HACKESCHE HÖFE, PRESENTATION

Audio File length: 2.29
English / USA Language: English / USA

Hi, my name’s Jill, and I’m your personal guide. Along with MyWoWo, I’d like to welcome you to one of the Wonders of the World: the Hackesche Höfe.

 

The Hackesche Höfe is the renowned complex of courtyards spread around the Scheunenviertel quarter, the former Jewish neighborhood.

One of the most fashionable areas in Berlin today, it was for many years a poor neighborhood. Located outside the city walls for centuries, it was renamed the “barn quarter” at the end of the 17th century, when barns were removed from the city center and moved here. The fortunes of the area began to change at the beginning of the 20th century, when large numbers of Jews from Eastern Europe settled here, giving rise to major changes: shops and businesses began to open, turning the area into a hive of activity.

With the rise of Nazism and the deportation of the Jews, the neighborhood lost much of its vitality, which it did not recover until recently, once again becoming one of the coolest quarters in Berlin, with plenty of nightlife, art galleries and avant-garde fashion stores.

 

Opening onto Rosenthalerstrasse is a complex of eight interconnected courtyards, better known as Hackesche Höfe, originally built as a market in 1907 by the architect Kurt Berndt.

During the years of the Cold War, the complex was not fully used, and it took a new lease on life only after lengthy restoration work that was completed in 1997.

 

The main entrance is at number 40. A building with a splendid Art Nouveau facade takes you into the first courtyard, featuring buildings with walls covered in colored tiles. Like the facade, it was designed by the architect, August Endell.
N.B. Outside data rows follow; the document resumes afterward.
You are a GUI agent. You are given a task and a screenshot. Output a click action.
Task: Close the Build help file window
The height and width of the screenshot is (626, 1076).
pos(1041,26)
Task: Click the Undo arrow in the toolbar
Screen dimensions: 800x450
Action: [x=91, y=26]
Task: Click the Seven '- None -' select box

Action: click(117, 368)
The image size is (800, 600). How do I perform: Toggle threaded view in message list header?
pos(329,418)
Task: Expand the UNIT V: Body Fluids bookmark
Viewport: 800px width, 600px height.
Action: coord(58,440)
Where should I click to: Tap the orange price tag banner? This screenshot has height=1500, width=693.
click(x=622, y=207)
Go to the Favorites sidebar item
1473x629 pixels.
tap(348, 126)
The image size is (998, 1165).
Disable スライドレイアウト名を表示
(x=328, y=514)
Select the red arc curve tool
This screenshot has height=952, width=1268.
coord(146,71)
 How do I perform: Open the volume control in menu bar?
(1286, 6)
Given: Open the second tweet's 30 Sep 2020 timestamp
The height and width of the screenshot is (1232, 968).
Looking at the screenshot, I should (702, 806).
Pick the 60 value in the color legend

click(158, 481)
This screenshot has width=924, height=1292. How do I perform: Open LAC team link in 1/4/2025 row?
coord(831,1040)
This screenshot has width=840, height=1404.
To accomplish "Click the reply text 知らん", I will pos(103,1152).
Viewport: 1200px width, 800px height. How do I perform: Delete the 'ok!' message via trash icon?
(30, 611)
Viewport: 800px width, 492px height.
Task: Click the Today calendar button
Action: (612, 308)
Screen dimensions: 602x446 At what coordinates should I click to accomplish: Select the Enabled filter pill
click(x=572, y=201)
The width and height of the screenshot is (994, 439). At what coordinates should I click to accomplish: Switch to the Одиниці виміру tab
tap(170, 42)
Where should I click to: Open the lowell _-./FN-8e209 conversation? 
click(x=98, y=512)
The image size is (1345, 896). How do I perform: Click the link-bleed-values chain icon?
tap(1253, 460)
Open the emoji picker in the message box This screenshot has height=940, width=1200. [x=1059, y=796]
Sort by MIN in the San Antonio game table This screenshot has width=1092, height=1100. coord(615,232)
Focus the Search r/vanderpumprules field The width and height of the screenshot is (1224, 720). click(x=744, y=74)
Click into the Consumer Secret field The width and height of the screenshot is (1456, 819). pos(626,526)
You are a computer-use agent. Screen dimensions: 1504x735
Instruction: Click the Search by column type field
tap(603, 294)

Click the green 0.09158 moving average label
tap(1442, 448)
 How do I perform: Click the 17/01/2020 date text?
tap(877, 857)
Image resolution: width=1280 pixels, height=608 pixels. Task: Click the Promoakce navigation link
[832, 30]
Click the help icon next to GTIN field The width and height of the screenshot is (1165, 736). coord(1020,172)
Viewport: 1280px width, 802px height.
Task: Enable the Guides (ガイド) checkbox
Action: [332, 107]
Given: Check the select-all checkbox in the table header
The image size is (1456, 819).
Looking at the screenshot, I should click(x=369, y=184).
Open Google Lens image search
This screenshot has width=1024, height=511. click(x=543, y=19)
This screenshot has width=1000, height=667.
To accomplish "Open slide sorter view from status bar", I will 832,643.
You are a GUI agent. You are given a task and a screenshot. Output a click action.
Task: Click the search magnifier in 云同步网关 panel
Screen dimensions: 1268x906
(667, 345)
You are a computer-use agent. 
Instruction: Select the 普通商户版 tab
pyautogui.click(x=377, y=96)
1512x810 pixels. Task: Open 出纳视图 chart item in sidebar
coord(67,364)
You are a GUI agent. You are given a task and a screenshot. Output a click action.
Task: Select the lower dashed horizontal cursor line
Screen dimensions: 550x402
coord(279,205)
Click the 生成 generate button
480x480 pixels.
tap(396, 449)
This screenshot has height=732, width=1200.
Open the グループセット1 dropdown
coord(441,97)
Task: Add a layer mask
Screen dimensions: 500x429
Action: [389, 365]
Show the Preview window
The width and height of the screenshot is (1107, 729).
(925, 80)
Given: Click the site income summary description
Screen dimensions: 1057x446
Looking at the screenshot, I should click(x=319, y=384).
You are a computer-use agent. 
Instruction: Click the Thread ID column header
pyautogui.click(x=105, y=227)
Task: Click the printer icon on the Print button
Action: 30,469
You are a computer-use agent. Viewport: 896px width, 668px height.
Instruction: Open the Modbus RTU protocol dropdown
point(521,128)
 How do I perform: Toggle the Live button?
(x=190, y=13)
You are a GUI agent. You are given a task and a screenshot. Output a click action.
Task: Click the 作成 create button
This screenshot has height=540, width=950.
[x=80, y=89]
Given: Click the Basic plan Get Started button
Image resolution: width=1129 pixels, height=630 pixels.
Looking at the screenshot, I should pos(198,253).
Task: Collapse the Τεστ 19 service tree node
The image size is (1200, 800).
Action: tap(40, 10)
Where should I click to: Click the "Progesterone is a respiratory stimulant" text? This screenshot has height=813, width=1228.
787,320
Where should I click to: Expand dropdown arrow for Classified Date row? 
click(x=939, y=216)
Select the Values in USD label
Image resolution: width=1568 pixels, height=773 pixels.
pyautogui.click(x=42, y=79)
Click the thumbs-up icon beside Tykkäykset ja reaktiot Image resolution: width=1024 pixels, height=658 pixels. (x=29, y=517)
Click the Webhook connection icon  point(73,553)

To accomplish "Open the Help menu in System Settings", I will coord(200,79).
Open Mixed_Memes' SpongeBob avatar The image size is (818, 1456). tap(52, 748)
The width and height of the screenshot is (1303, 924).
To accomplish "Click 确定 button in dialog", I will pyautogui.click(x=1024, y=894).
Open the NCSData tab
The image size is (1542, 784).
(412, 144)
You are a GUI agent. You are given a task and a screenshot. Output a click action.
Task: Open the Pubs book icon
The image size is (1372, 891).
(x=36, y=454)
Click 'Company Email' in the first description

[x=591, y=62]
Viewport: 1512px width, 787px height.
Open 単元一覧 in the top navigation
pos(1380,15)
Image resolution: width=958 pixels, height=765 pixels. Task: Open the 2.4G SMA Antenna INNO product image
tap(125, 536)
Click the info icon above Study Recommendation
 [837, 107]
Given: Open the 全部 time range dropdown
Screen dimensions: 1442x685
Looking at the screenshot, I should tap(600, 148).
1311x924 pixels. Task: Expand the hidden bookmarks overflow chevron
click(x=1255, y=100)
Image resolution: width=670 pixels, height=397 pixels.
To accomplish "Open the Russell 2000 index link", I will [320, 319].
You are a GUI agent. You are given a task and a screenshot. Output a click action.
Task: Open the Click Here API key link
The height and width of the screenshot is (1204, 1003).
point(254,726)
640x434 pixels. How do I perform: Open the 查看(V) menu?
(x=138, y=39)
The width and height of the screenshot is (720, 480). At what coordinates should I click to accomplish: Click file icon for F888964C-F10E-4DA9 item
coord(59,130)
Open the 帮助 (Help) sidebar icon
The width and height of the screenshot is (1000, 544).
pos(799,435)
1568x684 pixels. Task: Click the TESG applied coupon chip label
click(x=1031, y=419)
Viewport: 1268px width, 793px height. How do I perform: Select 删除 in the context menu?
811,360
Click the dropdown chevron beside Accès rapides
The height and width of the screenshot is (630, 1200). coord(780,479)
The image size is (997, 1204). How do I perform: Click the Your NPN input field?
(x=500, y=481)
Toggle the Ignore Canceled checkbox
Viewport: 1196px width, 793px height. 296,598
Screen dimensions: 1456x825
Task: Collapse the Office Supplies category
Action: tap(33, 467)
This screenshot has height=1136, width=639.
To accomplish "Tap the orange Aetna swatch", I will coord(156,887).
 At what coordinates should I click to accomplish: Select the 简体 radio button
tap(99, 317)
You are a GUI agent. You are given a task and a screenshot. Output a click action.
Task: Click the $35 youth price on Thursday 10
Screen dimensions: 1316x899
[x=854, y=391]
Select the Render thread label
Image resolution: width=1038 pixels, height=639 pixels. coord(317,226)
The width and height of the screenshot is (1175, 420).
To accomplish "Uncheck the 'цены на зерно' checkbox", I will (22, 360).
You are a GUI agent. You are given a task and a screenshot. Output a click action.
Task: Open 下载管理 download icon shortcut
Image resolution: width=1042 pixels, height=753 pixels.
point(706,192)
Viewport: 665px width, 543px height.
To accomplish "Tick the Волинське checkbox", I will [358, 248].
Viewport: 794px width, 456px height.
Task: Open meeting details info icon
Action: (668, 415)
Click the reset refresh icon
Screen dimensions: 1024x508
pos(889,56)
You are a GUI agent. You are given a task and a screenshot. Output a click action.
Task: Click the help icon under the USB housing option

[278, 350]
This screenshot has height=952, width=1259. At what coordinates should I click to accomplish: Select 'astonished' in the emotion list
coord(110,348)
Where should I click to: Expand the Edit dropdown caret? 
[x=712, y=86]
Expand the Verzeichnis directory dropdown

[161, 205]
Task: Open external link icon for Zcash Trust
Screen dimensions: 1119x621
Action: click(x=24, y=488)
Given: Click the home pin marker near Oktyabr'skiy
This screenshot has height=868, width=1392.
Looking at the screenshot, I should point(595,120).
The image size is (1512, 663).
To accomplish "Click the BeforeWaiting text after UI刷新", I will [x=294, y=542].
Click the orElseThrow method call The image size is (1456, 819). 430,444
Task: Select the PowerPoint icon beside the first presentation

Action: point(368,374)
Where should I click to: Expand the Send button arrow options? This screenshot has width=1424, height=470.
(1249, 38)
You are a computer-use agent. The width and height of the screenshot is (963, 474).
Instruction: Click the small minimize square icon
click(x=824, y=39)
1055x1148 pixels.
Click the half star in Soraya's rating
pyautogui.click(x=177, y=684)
From here, you can explore the other courtyards, which form a microcosm of the city, packed with cafés, theaters, cinemas, restaurants, boutiques, art exhibitions and entertainment venues.

 

Let me leave you with an interesting fact: the Hackesche Höfe is also a monument for Berlin’s Jewish community, because in 1939 it belonged to a Jewish businessman, and was home to the Jewish School, until the owner was compelled to sell it to the Nazis, and the school was evicted and demolished.